03 agosto 2019

Como el objeto iluminado y su sombra


"La palabra 'bien' puede tomarse en dos sentidos muy distintos : como correlato del mal y como bien absoluto. En este segundo sentido el bien no es lo opuesto al mal, lo absoluto no puede tener ningún correlato, pues está en un plano donde todas las oposiciones se trascienden. Por su mismo carácter absoluto el bien no puede darse en una instancia puramente humana como es la sociedad. "El bien es Dios". Como no somos Dios, no somos buenos, y el bien sólo puede provenir de lo bueno.  El bien real para el hombre estará siempre acompañado de mal, como el objeto iluminado de su sombra. 

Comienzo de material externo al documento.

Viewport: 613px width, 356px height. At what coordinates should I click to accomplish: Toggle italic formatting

Aparentemente no habría entonces ninguna salida para el problema de la acción. La única solución para Simone Weil es actuar contemplando "el bien puro e imposible, saber que es imposible y no amarlo menos", y luego obrar. Y en cuanto al mal que inevitablemente acarreará, rogar que caiga sobre la propia cabeza. En este sentido una sociedad humana nunca puede ser buena. Está en el terreno de lo relativo, como la familia, las tradiciones, la cultura, etc., son metaxu,  es decir, intermediarios. Su uso consiste en saber que son puentes y no quedarse a vivir en ellos. El gran peligro de lo social es que puede convertirse en un ídolo. Se toma entonces lo relativo como absoluto y se lo adora como a un bien. Para designar a esta sociedad así divinizada, Simone Weil utiliza una expresión tomada de Platón, la llama el "gran animal". El gran animal es lo colectivo que ahoga a la persona rodeándola de muros que impiden llegar a lo real. La sociedad se convierte entonces en una pantalla entre el hombre y Dios. Pero quizá no sea correcto decir que la sociedad ahoga al individuo, puesto que supone una personalización inadecuada, sino que sería más exacto afirmar que es el individuo quien se arroja en lo social para ahogarse.

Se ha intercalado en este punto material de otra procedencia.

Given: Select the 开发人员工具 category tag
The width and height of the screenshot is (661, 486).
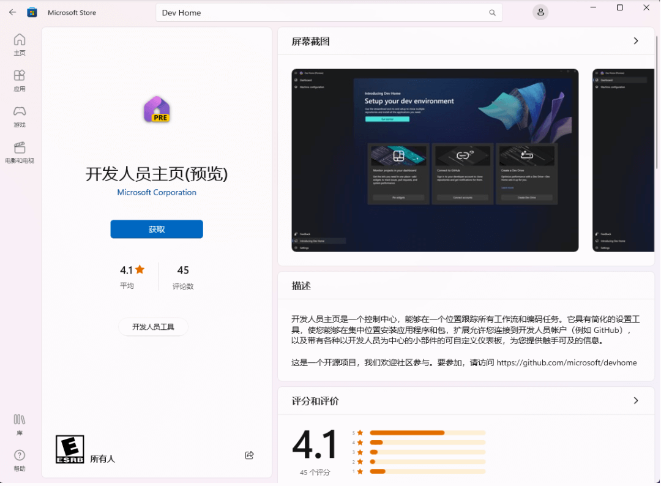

El dolor es uno de los grandes temas de Simone Weil. Es sagrado porque es real. El hombre que sufre no se miente a sí mismo. Contemplar el dolor, no desde fuera, sino desde el dolor mismo, es un camino hacia Dios. Por eso siente tanto respeto por los desposeídos, por los pobres, por todos aquellos a quienes las circunstancias ofrecen mayores posibilidades de sufrimiento y menos recursos para disfrazarlo. Aquí  también está el peligro de las virtudes sociales que no son más que eso. Aquel a quien la sociedad aplaude no conocerá  jamás la amargura extrema.  Quizá  también se complacerá en este aplauso y no buscará otra cosa. "El fariseo", dice Simone Weil, "es aquel que es bueno por respeto al gran animal". Pero es bueno con ese bien que es correlato del mal y que se sitúa en el mismo plano. Es bueno como un hombre que acumula dinero frente al ladrón que se lo roba . "Son los que, según el Evangelio, ya recibieron su salario".


Lo social y lo absoluto en el pensamiento de Simone Weil, artículo de Maria Eugenia Valentié. Ideas y Valores, Volumen 2, Número 7-8, p. 610-618, 1953.